O setor dos frutos secos em Portugal registou um novo recorde de exportações, superando os 156 milhões de euros em 2025, um aumento homólogo de 20%. Segundo dados da Portugal Nuts, o volume exportado subiu 12%, fixando-se nas 41,80 mil toneladas. A amêndoa continua a ser o principal motor, representando 75% das vendas externas, com um encaixe de 115,45 milhões de euros. Espanha mantém-se como o maior mercado de destino.
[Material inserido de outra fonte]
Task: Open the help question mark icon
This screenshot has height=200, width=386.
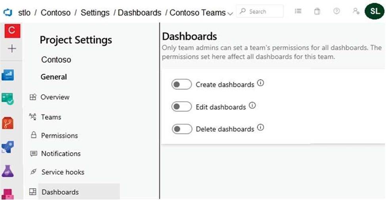Action: 336,11
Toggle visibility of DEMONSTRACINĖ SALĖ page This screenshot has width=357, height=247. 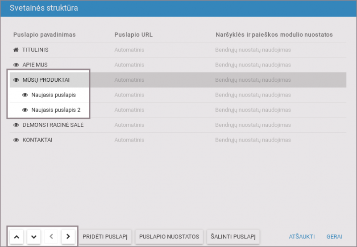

Portugal ocupa atualmente a posição de segundo maior produtor europeu de amêndoa e o quinto a nível mundial, existindo a expectativa de subir ao quarto posto ainda este ano. A valorização do produto é visível na exportação de miolo, que ultrapassou a amêndoa com casca, representando 65% do valor total. Tiago Costa, presidente da associação, antecipa uma recuperação dos preços, atualmente entre 5 e 5,5 euros por quilo, devido a quebras de produção nos Estados Unidos e na Austrália.
Relativamente às nozes, as exportações atingiram 3,3 milhões de euros, com Itália como principal comprador. Portugal detém a maior unidade de processamento de nozes da Europa, em Évora. Apesar do crescimento, o setor enfrenta desafios estruturais, nomeadamente a subida dos custos de produção.
O aumento do salário mínimo, a inflação e o custo dos combustíveis e fertilizantes, agravados pela instabilidade no Médio Oriente, pressionam as margens dos produtores nacionais num contexto de elevada concorrência internacional.